Recorded data

= = = = = = =

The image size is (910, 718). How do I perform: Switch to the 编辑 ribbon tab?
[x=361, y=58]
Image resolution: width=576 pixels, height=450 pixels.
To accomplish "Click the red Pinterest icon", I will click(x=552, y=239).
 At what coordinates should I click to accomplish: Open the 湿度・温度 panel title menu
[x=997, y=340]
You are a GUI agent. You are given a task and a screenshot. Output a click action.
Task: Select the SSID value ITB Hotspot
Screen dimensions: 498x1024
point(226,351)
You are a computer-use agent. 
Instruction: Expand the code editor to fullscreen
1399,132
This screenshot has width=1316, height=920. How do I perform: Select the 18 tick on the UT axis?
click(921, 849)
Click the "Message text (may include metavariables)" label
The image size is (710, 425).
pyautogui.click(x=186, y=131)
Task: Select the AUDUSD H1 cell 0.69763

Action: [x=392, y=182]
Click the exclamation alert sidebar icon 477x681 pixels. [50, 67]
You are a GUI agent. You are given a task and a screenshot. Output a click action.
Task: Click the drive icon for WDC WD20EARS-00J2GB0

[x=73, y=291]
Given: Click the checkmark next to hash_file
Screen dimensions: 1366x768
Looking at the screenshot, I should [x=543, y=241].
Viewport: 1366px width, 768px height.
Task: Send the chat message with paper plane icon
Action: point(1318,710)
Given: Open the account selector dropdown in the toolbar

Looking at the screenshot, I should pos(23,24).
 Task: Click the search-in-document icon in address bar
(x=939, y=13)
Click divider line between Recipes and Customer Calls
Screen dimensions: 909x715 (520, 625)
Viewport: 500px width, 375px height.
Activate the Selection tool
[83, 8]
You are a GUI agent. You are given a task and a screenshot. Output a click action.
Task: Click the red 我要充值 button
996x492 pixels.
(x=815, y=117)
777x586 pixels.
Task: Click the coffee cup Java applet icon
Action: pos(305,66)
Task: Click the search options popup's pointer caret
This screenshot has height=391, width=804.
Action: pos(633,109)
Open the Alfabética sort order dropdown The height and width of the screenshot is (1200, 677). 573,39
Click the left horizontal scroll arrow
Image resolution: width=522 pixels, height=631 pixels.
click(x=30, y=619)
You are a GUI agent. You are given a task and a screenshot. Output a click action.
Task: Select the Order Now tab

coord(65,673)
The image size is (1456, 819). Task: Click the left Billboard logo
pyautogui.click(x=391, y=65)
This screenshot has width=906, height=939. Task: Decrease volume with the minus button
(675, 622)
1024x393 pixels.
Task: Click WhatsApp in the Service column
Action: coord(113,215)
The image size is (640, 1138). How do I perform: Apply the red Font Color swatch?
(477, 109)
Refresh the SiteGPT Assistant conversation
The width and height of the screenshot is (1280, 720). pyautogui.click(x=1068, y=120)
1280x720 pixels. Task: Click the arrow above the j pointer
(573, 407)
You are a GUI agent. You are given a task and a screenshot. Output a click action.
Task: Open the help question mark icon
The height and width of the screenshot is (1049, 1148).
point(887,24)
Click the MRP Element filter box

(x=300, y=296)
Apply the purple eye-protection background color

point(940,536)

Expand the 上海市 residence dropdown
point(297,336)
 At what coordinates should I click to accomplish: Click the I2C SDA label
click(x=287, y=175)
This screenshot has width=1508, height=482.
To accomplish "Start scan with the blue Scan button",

= = = = = = =

- Problem statement
Using the exact wording, write out all of the records.

- Solved problem
The image size is (910, 718). How do I perform: Switch to the 编辑 ribbon tab?
[x=361, y=58]
Image resolution: width=576 pixels, height=450 pixels.
To accomplish "Click the red Pinterest icon", I will click(x=552, y=239).
 At what coordinates should I click to accomplish: Open the 湿度・温度 panel title menu
[x=997, y=340]
You are a GUI agent. You are given a task and a screenshot. Output a click action.
Task: Select the SSID value ITB Hotspot
Screen dimensions: 498x1024
point(226,351)
You are a computer-use agent. 
Instruction: Expand the code editor to fullscreen
1399,132
This screenshot has width=1316, height=920. How do I perform: Select the 18 tick on the UT axis?
click(921, 849)
Click the "Message text (may include metavariables)" label
The image size is (710, 425).
pyautogui.click(x=186, y=131)
Task: Select the AUDUSD H1 cell 0.69763

Action: [x=392, y=182]
Click the exclamation alert sidebar icon 477x681 pixels. [50, 67]
You are a GUI agent. You are given a task and a screenshot. Output a click action.
Task: Click the drive icon for WDC WD20EARS-00J2GB0

[x=73, y=291]
Given: Click the checkmark next to hash_file
Screen dimensions: 1366x768
Looking at the screenshot, I should [x=543, y=241].
Viewport: 1366px width, 768px height.
Task: Send the chat message with paper plane icon
Action: point(1318,710)
Given: Open the account selector dropdown in the toolbar

Looking at the screenshot, I should pos(23,24).
 Task: Click the search-in-document icon in address bar
(x=939, y=13)
Click divider line between Recipes and Customer Calls
Screen dimensions: 909x715 (520, 625)
Viewport: 500px width, 375px height.
Activate the Selection tool
[83, 8]
You are a GUI agent. You are given a task and a screenshot. Output a click action.
Task: Click the red 我要充值 button
996x492 pixels.
(x=815, y=117)
777x586 pixels.
Task: Click the coffee cup Java applet icon
Action: pos(305,66)
Task: Click the search options popup's pointer caret
This screenshot has height=391, width=804.
Action: pos(633,109)
Open the Alfabética sort order dropdown The height and width of the screenshot is (1200, 677). 573,39
Click the left horizontal scroll arrow
Image resolution: width=522 pixels, height=631 pixels.
click(x=30, y=619)
You are a GUI agent. You are given a task and a screenshot. Output a click action.
Task: Select the Order Now tab

coord(65,673)
The image size is (1456, 819). Task: Click the left Billboard logo
pyautogui.click(x=391, y=65)
This screenshot has width=906, height=939. Task: Decrease volume with the minus button
(675, 622)
1024x393 pixels.
Task: Click WhatsApp in the Service column
Action: coord(113,215)
The image size is (640, 1138). How do I perform: Apply the red Font Color swatch?
(477, 109)
Refresh the SiteGPT Assistant conversation
The width and height of the screenshot is (1280, 720). pyautogui.click(x=1068, y=120)
1280x720 pixels. Task: Click the arrow above the j pointer
(573, 407)
You are a GUI agent. You are given a task and a screenshot. Output a click action.
Task: Open the help question mark icon
The height and width of the screenshot is (1049, 1148).
point(887,24)
Click the MRP Element filter box

(x=300, y=296)
Apply the purple eye-protection background color

point(940,536)

Expand the 上海市 residence dropdown
point(297,336)
 At what coordinates should I click to accomplish: Click the I2C SDA label
click(x=287, y=175)
This screenshot has width=1508, height=482.
To accomplish "Start scan with the blue Scan button",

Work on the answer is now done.